Activity: Every record, from the first to the last, is to be printed again exactly.

(Recorded data)

----------------

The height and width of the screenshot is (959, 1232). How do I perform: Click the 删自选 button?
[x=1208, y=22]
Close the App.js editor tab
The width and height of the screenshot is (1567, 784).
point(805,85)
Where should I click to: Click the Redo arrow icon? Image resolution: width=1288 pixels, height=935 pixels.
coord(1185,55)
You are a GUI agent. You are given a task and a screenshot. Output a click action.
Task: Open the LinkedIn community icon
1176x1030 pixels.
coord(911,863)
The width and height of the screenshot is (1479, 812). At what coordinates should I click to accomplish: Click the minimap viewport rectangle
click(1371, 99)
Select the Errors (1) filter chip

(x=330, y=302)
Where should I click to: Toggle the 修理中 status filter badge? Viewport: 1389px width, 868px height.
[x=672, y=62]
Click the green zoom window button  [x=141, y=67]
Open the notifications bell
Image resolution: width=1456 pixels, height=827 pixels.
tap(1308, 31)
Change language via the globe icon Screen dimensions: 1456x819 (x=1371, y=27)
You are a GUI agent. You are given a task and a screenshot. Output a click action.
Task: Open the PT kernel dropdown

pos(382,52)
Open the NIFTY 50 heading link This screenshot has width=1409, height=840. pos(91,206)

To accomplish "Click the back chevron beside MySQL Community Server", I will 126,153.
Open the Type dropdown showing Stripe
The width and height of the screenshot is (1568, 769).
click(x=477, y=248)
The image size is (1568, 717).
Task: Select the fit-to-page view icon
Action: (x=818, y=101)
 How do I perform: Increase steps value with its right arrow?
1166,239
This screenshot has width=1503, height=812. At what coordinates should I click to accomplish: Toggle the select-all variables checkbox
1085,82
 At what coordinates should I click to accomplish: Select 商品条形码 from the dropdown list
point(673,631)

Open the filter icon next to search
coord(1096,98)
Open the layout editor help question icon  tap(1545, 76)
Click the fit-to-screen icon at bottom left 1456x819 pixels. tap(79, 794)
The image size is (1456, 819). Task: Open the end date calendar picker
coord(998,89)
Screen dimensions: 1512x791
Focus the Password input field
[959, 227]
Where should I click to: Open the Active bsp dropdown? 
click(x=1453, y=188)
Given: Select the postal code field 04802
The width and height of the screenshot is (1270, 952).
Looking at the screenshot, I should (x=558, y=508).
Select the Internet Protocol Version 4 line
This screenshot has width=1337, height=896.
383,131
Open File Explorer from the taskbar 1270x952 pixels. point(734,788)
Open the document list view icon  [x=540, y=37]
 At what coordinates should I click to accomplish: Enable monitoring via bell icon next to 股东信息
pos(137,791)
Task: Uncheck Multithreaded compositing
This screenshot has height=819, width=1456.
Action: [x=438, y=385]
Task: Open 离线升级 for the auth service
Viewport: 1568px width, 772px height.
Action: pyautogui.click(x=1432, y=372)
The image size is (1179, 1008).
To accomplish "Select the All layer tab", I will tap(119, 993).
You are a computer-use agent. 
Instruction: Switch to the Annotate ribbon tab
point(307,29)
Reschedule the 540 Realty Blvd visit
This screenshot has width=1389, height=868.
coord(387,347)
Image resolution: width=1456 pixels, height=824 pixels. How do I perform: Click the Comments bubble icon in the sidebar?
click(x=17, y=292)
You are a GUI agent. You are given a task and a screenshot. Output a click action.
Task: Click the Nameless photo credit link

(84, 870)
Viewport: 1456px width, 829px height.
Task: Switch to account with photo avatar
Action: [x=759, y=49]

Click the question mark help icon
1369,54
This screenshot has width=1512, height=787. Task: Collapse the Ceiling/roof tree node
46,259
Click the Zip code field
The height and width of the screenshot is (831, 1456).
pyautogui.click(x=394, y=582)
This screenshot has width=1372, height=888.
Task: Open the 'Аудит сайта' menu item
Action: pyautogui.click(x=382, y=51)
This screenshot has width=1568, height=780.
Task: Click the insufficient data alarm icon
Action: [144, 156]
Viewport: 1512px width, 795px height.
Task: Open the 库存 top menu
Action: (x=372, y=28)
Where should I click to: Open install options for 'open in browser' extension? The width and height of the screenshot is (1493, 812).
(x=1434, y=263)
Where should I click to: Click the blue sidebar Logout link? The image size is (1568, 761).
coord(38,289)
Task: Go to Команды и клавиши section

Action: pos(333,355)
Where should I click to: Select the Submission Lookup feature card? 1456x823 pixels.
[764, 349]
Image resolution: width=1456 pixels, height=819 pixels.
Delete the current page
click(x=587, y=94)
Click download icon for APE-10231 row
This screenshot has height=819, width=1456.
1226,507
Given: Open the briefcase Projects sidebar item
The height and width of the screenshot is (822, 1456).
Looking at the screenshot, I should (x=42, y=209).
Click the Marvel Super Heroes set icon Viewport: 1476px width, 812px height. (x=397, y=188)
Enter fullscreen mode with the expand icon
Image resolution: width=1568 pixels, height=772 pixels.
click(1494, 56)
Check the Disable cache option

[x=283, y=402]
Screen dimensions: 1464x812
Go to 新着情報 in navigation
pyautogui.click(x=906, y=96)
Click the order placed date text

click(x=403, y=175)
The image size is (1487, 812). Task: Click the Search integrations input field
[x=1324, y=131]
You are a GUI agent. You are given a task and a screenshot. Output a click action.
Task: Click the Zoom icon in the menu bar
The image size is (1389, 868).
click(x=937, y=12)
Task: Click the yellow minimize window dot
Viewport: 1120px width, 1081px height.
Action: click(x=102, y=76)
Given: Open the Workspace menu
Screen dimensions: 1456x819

----------------

Answer section:
The height and width of the screenshot is (959, 1232). How do I perform: Click the 删自选 button?
[x=1208, y=22]
Close the App.js editor tab
The width and height of the screenshot is (1567, 784).
point(805,85)
Where should I click to: Click the Redo arrow icon? Image resolution: width=1288 pixels, height=935 pixels.
coord(1185,55)
You are a GUI agent. You are given a task and a screenshot. Output a click action.
Task: Open the LinkedIn community icon
1176x1030 pixels.
coord(911,863)
The width and height of the screenshot is (1479, 812). At what coordinates should I click to accomplish: Click the minimap viewport rectangle
click(1371, 99)
Select the Errors (1) filter chip

(x=330, y=302)
Where should I click to: Toggle the 修理中 status filter badge? Viewport: 1389px width, 868px height.
[x=672, y=62]
Click the green zoom window button  [x=141, y=67]
Open the notifications bell
Image resolution: width=1456 pixels, height=827 pixels.
tap(1308, 31)
Change language via the globe icon Screen dimensions: 1456x819 (x=1371, y=27)
You are a GUI agent. You are given a task and a screenshot. Output a click action.
Task: Open the PT kernel dropdown

pos(382,52)
Open the NIFTY 50 heading link This screenshot has width=1409, height=840. pos(91,206)

To accomplish "Click the back chevron beside MySQL Community Server", I will 126,153.
Open the Type dropdown showing Stripe
The width and height of the screenshot is (1568, 769).
click(x=477, y=248)
The image size is (1568, 717).
Task: Select the fit-to-page view icon
Action: (x=818, y=101)
 How do I perform: Increase steps value with its right arrow?
1166,239
This screenshot has width=1503, height=812. At what coordinates should I click to accomplish: Toggle the select-all variables checkbox
1085,82
 At what coordinates should I click to accomplish: Select 商品条形码 from the dropdown list
point(673,631)

Open the filter icon next to search
coord(1096,98)
Open the layout editor help question icon  tap(1545, 76)
Click the fit-to-screen icon at bottom left 1456x819 pixels. tap(79, 794)
The image size is (1456, 819). Task: Open the end date calendar picker
coord(998,89)
Screen dimensions: 1512x791
Focus the Password input field
[959, 227]
Where should I click to: Open the Active bsp dropdown? 
click(x=1453, y=188)
Given: Select the postal code field 04802
The width and height of the screenshot is (1270, 952).
Looking at the screenshot, I should (x=558, y=508).
Select the Internet Protocol Version 4 line
This screenshot has width=1337, height=896.
383,131
Open File Explorer from the taskbar 1270x952 pixels. point(734,788)
Open the document list view icon  [x=540, y=37]
 At what coordinates should I click to accomplish: Enable monitoring via bell icon next to 股东信息
pos(137,791)
Task: Uncheck Multithreaded compositing
This screenshot has height=819, width=1456.
Action: [x=438, y=385]
Task: Open 离线升级 for the auth service
Viewport: 1568px width, 772px height.
Action: pyautogui.click(x=1432, y=372)
The image size is (1179, 1008).
To accomplish "Select the All layer tab", I will tap(119, 993).
You are a computer-use agent. 
Instruction: Switch to the Annotate ribbon tab
point(307,29)
Reschedule the 540 Realty Blvd visit
This screenshot has width=1389, height=868.
coord(387,347)
Image resolution: width=1456 pixels, height=824 pixels. How do I perform: Click the Comments bubble icon in the sidebar?
click(x=17, y=292)
You are a GUI agent. You are given a task and a screenshot. Output a click action.
Task: Click the Nameless photo credit link

(84, 870)
Viewport: 1456px width, 829px height.
Task: Switch to account with photo avatar
Action: [x=759, y=49]

Click the question mark help icon
1369,54
This screenshot has width=1512, height=787. Task: Collapse the Ceiling/roof tree node
46,259
Click the Zip code field
The height and width of the screenshot is (831, 1456).
pyautogui.click(x=394, y=582)
This screenshot has width=1372, height=888.
Task: Open the 'Аудит сайта' menu item
Action: pyautogui.click(x=382, y=51)
This screenshot has width=1568, height=780.
Task: Click the insufficient data alarm icon
Action: [144, 156]
Viewport: 1512px width, 795px height.
Task: Open the 库存 top menu
Action: (x=372, y=28)
Where should I click to: Open install options for 'open in browser' extension? The width and height of the screenshot is (1493, 812).
(x=1434, y=263)
Where should I click to: Click the blue sidebar Logout link? The image size is (1568, 761).
coord(38,289)
Task: Go to Команды и клавиши section

Action: pos(333,355)
Where should I click to: Select the Submission Lookup feature card? 1456x823 pixels.
[764, 349]
Image resolution: width=1456 pixels, height=819 pixels.
Delete the current page
click(x=587, y=94)
Click download icon for APE-10231 row
This screenshot has height=819, width=1456.
1226,507
Given: Open the briefcase Projects sidebar item
The height and width of the screenshot is (822, 1456).
Looking at the screenshot, I should (x=42, y=209).
Click the Marvel Super Heroes set icon Viewport: 1476px width, 812px height. (x=397, y=188)
Enter fullscreen mode with the expand icon
Image resolution: width=1568 pixels, height=772 pixels.
click(1494, 56)
Check the Disable cache option

[x=283, y=402]
Screen dimensions: 1464x812
Go to 新着情報 in navigation
pyautogui.click(x=906, y=96)
Click the order placed date text

click(x=403, y=175)
The image size is (1487, 812). Task: Click the Search integrations input field
[x=1324, y=131]
You are a GUI agent. You are given a task and a screenshot. Output a click action.
Task: Click the Zoom icon in the menu bar
The image size is (1389, 868).
click(x=937, y=12)
Task: Click the yellow minimize window dot
Viewport: 1120px width, 1081px height.
Action: click(x=102, y=76)
Given: Open the Workspace menu
Screen dimensions: 1456x819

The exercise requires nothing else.